The struct around the data must not know what type the data is, so that it is generic for the caller.

To simplify things I am trying out the following code:

#include <stdio.h>
#include <stdlib.h>
#include <string.h>

typedef struct {
    void *data;
    int aindex;
    int elemSize;
} trial;

void init(trial *vector, int elemSize)
{
    vector->aindex = 0;
    vector->elemSize = elemSize;
    vector->data = malloc(10 * elemSize);
}

void add(trial *vector, const void *elemAddr)
{
    if (vector->aindex != 0)
        vector->data = (char *)vector->data + vector->elemSize;

    vector->aindex++;
    memcpy(vector->data, elemAddr, sizeof(int));

}

int main()
{
    trial vector;
    init(&vector, sizeof(int));

    for (int i = 0; i < 8; i++)
        {add(&vector, &i);}

    vector.data = (char *)vector.data - ( 5 * vector.elemSize);
    printf("%d\n", *(int *)vector.data);
    printf("%s\n", "done..");

    free(vector.data);
    return 0;
}

However I get an error at free with free(): invalid pointer. So I ran valgrind on it and received the following:

==21006==  Address 0x51f0048 is 8 bytes inside a block of size 40 alloc'd
==21006==    at 0x4C2CEDF: malloc (vg_replace_malloc.c:299)
==21006==    by 0x1087AA: init (pointer_arithm.c:13)
==21006==    by 0x108826: main (pointer_arithm.c:29)
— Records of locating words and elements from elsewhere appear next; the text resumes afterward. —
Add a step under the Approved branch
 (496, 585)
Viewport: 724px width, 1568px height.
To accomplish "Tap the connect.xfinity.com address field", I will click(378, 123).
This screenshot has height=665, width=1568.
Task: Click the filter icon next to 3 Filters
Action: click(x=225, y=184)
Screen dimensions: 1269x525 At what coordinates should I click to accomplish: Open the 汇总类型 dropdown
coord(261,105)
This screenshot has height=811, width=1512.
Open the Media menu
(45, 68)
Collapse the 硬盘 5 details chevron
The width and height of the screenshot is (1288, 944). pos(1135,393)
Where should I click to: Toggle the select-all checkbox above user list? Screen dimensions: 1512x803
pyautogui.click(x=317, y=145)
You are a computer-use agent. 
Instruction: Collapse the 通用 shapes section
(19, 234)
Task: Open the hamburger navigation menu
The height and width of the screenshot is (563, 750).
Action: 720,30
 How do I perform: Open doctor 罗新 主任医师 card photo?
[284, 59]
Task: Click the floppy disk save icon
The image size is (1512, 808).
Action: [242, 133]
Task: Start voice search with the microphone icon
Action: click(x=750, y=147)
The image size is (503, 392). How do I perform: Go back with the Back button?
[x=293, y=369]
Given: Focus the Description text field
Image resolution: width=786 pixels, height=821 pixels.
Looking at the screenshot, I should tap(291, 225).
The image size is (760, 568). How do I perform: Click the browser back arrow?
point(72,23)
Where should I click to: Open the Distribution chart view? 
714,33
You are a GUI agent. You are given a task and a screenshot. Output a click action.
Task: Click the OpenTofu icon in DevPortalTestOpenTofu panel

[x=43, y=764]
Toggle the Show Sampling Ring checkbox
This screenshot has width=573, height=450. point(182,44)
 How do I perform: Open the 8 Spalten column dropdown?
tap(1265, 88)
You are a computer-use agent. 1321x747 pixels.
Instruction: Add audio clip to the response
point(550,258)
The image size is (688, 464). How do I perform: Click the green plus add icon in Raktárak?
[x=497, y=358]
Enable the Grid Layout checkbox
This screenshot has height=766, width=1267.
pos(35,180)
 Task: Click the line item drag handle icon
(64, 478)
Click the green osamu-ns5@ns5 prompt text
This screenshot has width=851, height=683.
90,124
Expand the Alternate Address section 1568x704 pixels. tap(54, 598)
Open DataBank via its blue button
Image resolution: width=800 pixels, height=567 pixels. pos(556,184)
At this point my guess is I am either not doing the char* correctly, or maybe using memcpy incorrectly

Answer 1

Your code is somewhat confusing, there's probably a mis-understanding or two hiding in there.

A few observations:

1. You can't change a pointer returned by malloc() and then pass the new value to free(). Every value passed to free() must be the exact same value returned by one of the allocation functions.
2. As you've guessed, the copying is best done by memcpy() and you have to cast to char * for the arithmetic.

The function to append a value could be:

void add(trial *vector, const void *element)
{
  memcpy((char *) vector->data + vector->aindex * vector->elemSize, element);
  ++vector->aindex;
}

Of course this doesn't handle overflowing the vector, since the length is not stored (I didn't want to assume it was hard-coded at 10).

Changing the data value in vector for each object is very odd, and makes things more confusing. Just add the required offset when you need to access the element, that's super-cheap and very straight forward.

Answer 2

This happens because you add eight elements to the vector, and then "roll back" the pointer by only five steps before attempting a free. You can easily fix that by using vector->aindex to decide by how much the index is to be unrolled.

The root cause of the problem, however, is that you modify vector->data. You should avoid modifying it in the first place, relying on a temporary pointer inside of your add function instead:

void add(trial *vector, const void *elemAddr, size_t sz) {
    char *base = vector->data;
    memcpy(base + vector->aindex*sz, elemAddr, sz);
    vector->aindex++;
}

Note the use of sz, you need to pass sizeof(int) to it.

Another problem in your code is when you print by casting vector.data to int*. This would probably work, but a better approach would be to write a similar read function to extract the data.

Answer 3

If you don't know the array's data type beforehand, you must assume a certain amount of memory when you first initialize it, for example, 32 bytes or 100 bytes. Then if you run out of memory, you can expand using realloc and copying over your previous data to the new slot. The C++ vector IIRC follows either a x2 or x2.2 ratio to reallocate, not sure.

Next up is your free. There's a big thing you must know here. What if the user were to send you a memory allocated object of their own? For example a char* that they allocated previously? If you simply delete the data member of your vector, that won't be enough. You need to ask for a function pointer in case the data type is something that requires special attention as your input to add.

Lastly you are doing a big mistake at this line here:

if (vector->aindex != 0)
    vector->data = (char *)vector->data + vector->elemSize;

You are modifiyng your pointer address!!! Your initial address is lost here! You must never do this. Use a temporary char* to hold your initial data address and manipulate it instead.